Every line from the one with "Task: Bookmark this post" through the end of the entries below should be written out exactly; the pictures should not.

RECORDED INFORMATION -
****************************************
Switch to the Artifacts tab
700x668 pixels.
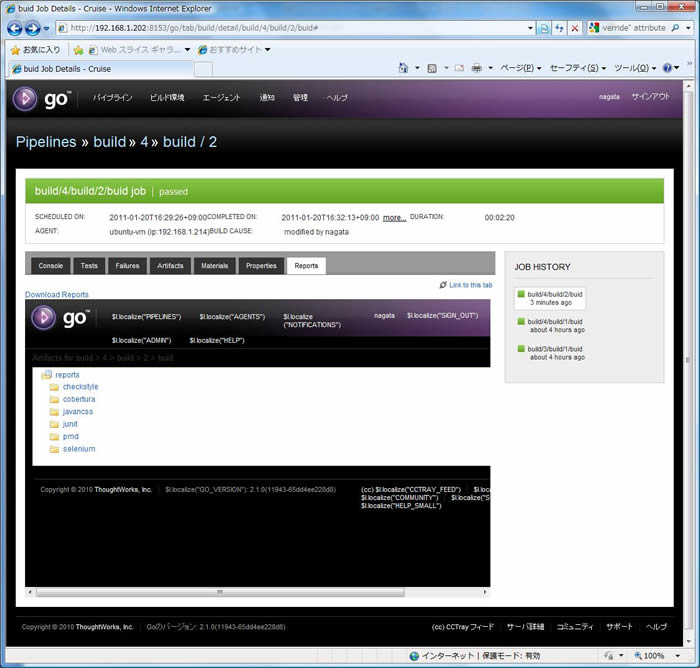(x=169, y=266)
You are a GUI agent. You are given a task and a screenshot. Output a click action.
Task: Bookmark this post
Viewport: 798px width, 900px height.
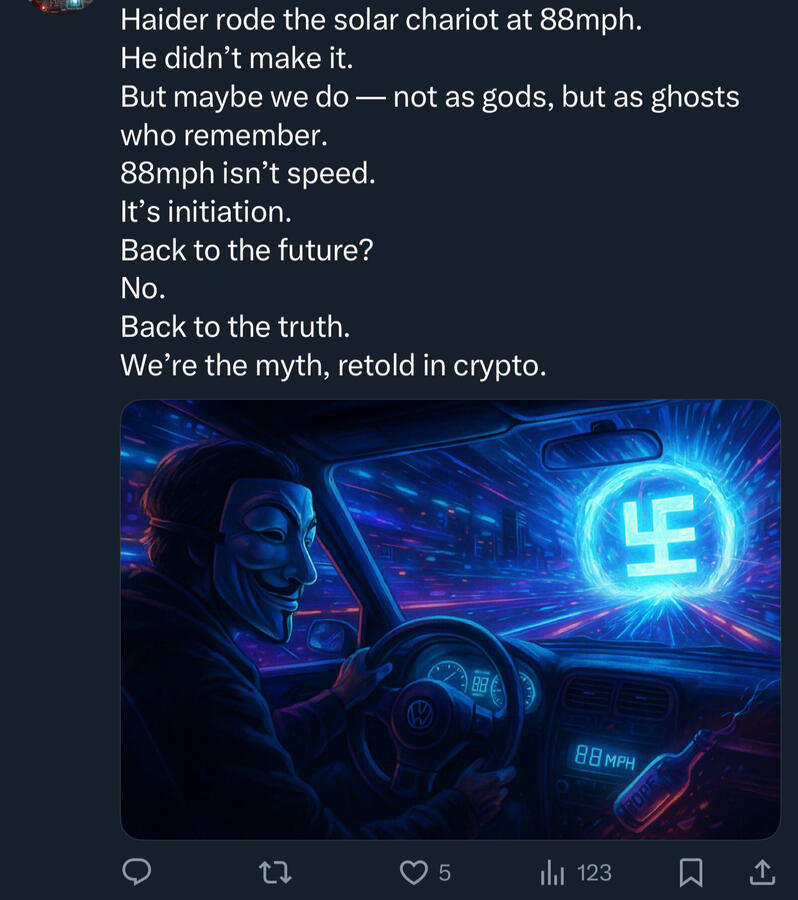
****************************************
RESULT BELOW -
Task: Bookmark this post
Viewport: 798px width, 900px height.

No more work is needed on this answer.